One of the most prominently featured technologies at the PlayFront was dynamic in-game advertising, allowing brands to show up on billboards — and every other kind of surface imaginable — inside of the gaming environments. During its infancy, in-game advertising was largely limited to mobile titles, but more premium inventory has opened across PC and console games. Bidstack showcased its ability to take standard-sized IAB units purchased programmatically and manipulate those assets to fit within the different contextual environments like the sides of motorsport vehicles and emblazoned across the chest of characters.

In-game advertising company Frameplay shone a spotlight on its measurement capabilities as opposed to the robust nature of its inventory across a plethora of digital realms. Frameplay debuted a first-to-market attention metric called Intrinsic Time-in-View (ITV), which measures the length of time an ad impression is viewable during game play. Viewability requirements are assessed through a complex pixel-level analysis that takes into consideration a variety factors that affect the ad’s share of screen, including ad size, skew, obstruction, and so on.

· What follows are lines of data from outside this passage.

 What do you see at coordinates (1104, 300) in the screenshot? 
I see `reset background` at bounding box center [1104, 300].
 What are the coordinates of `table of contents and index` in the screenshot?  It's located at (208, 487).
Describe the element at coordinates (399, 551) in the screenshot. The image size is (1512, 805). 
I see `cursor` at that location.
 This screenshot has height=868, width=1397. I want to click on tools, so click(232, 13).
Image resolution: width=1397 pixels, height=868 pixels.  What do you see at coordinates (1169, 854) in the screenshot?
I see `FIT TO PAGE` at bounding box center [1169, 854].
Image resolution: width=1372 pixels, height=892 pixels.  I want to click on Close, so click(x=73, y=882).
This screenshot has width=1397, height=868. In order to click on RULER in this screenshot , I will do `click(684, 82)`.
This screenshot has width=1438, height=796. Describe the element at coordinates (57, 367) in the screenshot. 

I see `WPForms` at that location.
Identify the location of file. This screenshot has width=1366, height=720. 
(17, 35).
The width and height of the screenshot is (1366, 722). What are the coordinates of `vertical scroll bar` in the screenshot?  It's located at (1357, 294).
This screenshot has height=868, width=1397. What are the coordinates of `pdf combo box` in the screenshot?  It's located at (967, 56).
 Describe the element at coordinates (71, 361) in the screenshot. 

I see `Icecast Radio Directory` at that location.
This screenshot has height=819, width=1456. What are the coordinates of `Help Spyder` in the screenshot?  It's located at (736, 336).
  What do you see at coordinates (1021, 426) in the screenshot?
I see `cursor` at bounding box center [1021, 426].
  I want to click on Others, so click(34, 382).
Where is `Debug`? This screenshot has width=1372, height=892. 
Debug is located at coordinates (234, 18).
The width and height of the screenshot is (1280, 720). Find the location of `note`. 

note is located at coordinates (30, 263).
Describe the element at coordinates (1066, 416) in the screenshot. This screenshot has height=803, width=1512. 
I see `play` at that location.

Looking ahead, with more brands set to enter the metaverse, this technology provides a beacon amidst the potential “measurement blackout” issue that the IAB highlighted at the top of the show. Emcee Soon declared that, “attention will be to engagement what viewability is to impressions,” and measurement solutions like these will go a long way in assuaging the concerns of wary brand marketers.

All in all, the IAB PlayFront was a return to in-person events for many attendees, but as evangelized by many of the day’s presenters, the focus has shifted squarely to the conversations taking place in the digital realm. Action has yet to catch up with ambition for many brands interested in esports and gaming, but investment dollars are shifting quickly to reflect consumer attention. So to answer the initial question of “why now?” once more I will borrow an insight shared by one of the PlayFront’s presenters, “gaming is at the center of culture, community and commerce.”